Rewrite the records below as a two-column Markdown table headed Row and Record. Give each non-blank line its own numbered row and leave out blank lines.

:: SUPPLIED ENTRIES ::
-.-.-

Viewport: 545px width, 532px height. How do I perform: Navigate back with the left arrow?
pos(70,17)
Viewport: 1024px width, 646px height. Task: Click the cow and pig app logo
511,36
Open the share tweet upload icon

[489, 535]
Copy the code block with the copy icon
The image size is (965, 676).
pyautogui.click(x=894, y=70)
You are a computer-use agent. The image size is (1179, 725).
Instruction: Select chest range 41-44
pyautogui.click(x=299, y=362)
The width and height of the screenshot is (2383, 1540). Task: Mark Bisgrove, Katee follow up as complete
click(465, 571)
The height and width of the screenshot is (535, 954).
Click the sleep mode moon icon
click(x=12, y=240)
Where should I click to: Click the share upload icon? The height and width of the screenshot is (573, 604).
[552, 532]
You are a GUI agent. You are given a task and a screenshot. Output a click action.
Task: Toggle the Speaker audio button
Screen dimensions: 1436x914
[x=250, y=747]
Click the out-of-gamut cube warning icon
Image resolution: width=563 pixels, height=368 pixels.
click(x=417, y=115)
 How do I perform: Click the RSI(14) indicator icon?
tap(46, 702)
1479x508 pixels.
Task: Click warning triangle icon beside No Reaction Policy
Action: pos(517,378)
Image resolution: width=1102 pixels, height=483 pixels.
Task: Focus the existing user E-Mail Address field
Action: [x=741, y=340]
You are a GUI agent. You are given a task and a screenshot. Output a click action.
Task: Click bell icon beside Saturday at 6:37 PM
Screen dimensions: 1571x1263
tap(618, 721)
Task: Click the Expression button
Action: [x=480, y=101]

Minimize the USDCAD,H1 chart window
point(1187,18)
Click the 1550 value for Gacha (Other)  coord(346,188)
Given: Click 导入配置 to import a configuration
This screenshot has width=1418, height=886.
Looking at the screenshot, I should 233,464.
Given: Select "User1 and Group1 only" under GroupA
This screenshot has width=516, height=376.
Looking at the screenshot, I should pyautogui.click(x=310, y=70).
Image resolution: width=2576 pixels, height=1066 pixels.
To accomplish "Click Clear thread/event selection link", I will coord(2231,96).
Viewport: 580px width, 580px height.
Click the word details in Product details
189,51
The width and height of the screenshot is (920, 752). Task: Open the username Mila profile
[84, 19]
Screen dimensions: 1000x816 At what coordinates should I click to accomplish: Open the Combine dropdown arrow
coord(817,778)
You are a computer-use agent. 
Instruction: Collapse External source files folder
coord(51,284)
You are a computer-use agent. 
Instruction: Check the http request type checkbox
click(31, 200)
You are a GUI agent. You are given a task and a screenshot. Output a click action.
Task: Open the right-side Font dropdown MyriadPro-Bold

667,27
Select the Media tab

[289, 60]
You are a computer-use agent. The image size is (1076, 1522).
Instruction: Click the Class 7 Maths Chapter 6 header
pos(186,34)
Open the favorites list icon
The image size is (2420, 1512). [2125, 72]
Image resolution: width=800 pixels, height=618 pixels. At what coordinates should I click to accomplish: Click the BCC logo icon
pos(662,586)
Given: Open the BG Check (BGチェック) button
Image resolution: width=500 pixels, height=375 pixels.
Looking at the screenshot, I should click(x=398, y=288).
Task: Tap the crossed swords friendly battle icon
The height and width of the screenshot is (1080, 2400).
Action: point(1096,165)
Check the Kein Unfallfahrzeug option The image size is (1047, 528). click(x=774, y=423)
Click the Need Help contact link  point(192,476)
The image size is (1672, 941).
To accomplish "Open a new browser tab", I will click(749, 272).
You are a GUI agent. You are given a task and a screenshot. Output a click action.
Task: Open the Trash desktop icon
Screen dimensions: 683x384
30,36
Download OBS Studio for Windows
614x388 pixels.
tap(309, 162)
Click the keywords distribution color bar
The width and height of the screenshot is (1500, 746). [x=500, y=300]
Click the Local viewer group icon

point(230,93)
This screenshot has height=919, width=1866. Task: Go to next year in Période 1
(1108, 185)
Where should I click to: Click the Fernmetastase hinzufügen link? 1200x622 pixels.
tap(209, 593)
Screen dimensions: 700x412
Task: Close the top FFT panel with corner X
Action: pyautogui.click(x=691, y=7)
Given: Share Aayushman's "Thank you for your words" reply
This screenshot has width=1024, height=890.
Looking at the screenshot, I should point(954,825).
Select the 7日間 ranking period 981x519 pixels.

-.-.-

:: TASK ANSWER ::
| Row | Record |
|---|---|
| 1 | Viewport: 545px width, 532px height. How do I perform: Navigate back with the left arrow? |
| 2 | pos(70,17) |
| 3 | Viewport: 1024px width, 646px height. Task: Click the cow and pig app logo |
| 4 | 511,36 |
| 5 | Open the share tweet upload icon |
| 6 | [489, 535] |
| 7 | Copy the code block with the copy icon |
| 8 | The image size is (965, 676). |
| 9 | pyautogui.click(x=894, y=70) |
| 10 | You are a computer-use agent. The image size is (1179, 725). |
| 11 | Instruction: Select chest range 41-44 |
| 12 | pyautogui.click(x=299, y=362) |
| 13 | The width and height of the screenshot is (2383, 1540). Task: Mark Bisgrove, Katee follow up as complete |
| 14 | click(465, 571) |
| 15 | The height and width of the screenshot is (535, 954). |
| 16 | Click the sleep mode moon icon |
| 17 | click(x=12, y=240) |
| 18 | Where should I click to: Click the share upload icon? The height and width of the screenshot is (573, 604). |
| 19 | [552, 532] |
| 20 | You are a GUI agent. You are given a task and a screenshot. Output a click action. |
| 21 | Task: Toggle the Speaker audio button |
| 22 | Screen dimensions: 1436x914 |
| 23 | [x=250, y=747] |
| 24 | Click the out-of-gamut cube warning icon |
| 25 | Image resolution: width=563 pixels, height=368 pixels. |
| 26 | click(x=417, y=115) |
| 27 |  How do I perform: Click the RSI(14) indicator icon? |
| 28 | tap(46, 702) |
| 29 | 1479x508 pixels. |
| 30 | Task: Click warning triangle icon beside No Reaction Policy |
| 31 | Action: pos(517,378) |
| 32 | Image resolution: width=1102 pixels, height=483 pixels. |
| 33 | Task: Focus the existing user E-Mail Address field |
| 34 | Action: [x=741, y=340] |
| 35 | You are a GUI agent. You are given a task and a screenshot. Output a click action. |
| 36 | Task: Click bell icon beside Saturday at 6:37 PM |
| 37 | Screen dimensions: 1571x1263 |
| 38 | tap(618, 721) |
| 39 | Task: Click the Expression button |
| 40 | Action: [x=480, y=101] |
| 41 | Minimize the USDCAD,H1 chart window |
| 42 | point(1187,18) |
| 43 | Click the 1550 value for Gacha (Other)  coord(346,188) |
| 44 | Given: Click 导入配置 to import a configuration |
| 45 | This screenshot has width=1418, height=886. |
| 46 | Looking at the screenshot, I should 233,464. |
| 47 | Given: Select "User1 and Group1 only" under GroupA |
| 48 | This screenshot has width=516, height=376. |
| 49 | Looking at the screenshot, I should pyautogui.click(x=310, y=70). |
| 50 | Image resolution: width=2576 pixels, height=1066 pixels. |
| 51 | To accomplish "Click Clear thread/event selection link", I will coord(2231,96). |
| 52 | Viewport: 580px width, 580px height. |
| 53 | Click the word details in Product details |
| 54 | 189,51 |
| 55 | The width and height of the screenshot is (920, 752). Task: Open the username Mila profile |
| 56 | [84, 19] |
| 57 | Screen dimensions: 1000x816 At what coordinates should I click to accomplish: Open the Combine dropdown arrow |
| 58 | coord(817,778) |
| 59 | You are a computer-use agent.  |
| 60 | Instruction: Collapse External source files folder |
| 61 | coord(51,284) |
| 62 | You are a computer-use agent.  |
| 63 | Instruction: Check the http request type checkbox |
| 64 | click(31, 200) |
| 65 | You are a GUI agent. You are given a task and a screenshot. Output a click action. |
| 66 | Task: Open the right-side Font dropdown MyriadPro-Bold |
| 67 | 667,27 |
| 68 | Select the Media tab |
| 69 | [289, 60] |
| 70 | You are a computer-use agent. The image size is (1076, 1522). |
| 71 | Instruction: Click the Class 7 Maths Chapter 6 header |
| 72 | pos(186,34) |
| 73 | Open the favorites list icon |
| 74 | The image size is (2420, 1512). [2125, 72] |
| 75 | Image resolution: width=800 pixels, height=618 pixels. At what coordinates should I click to accomplish: Click the BCC logo icon |
| 76 | pos(662,586) |
| 77 | Given: Open the BG Check (BGチェック) button |
| 78 | Image resolution: width=500 pixels, height=375 pixels. |
| 79 | Looking at the screenshot, I should click(x=398, y=288). |
| 80 | Task: Tap the crossed swords friendly battle icon |
| 81 | The height and width of the screenshot is (1080, 2400). |
| 82 | Action: point(1096,165) |
| 83 | Check the Kein Unfallfahrzeug option The image size is (1047, 528). click(x=774, y=423) |
| 84 | Click the Need Help contact link  point(192,476) |
| 85 | The image size is (1672, 941). |
| 86 | To accomplish "Open a new browser tab", I will click(749, 272). |
| 87 | You are a GUI agent. You are given a task and a screenshot. Output a click action. |
| 88 | Task: Open the Trash desktop icon |
| 89 | Screen dimensions: 683x384 |
| 90 | 30,36 |
| 91 | Download OBS Studio for Windows |
| 92 | 614x388 pixels. |
| 93 | tap(309, 162) |
| 94 | Click the keywords distribution color bar |
| 95 | The width and height of the screenshot is (1500, 746). [x=500, y=300] |
| 96 | Click the Local viewer group icon |
| 97 | point(230,93) |
| 98 | This screenshot has height=919, width=1866. Task: Go to next year in Période 1 |
| 99 | (1108, 185) |
| 100 | Where should I click to: Click the Fernmetastase hinzufügen link? 1200x622 pixels. |
| 101 | tap(209, 593) |
| 102 | Screen dimensions: 700x412 |
| 103 | Task: Close the top FFT panel with corner X |
| 104 | Action: pyautogui.click(x=691, y=7) |
| 105 | Given: Share Aayushman's "Thank you for your words" reply |
| 106 | This screenshot has width=1024, height=890. |
| 107 | Looking at the screenshot, I should point(954,825). |
| 108 | Select the 7日間 ranking period 981x519 pixels. |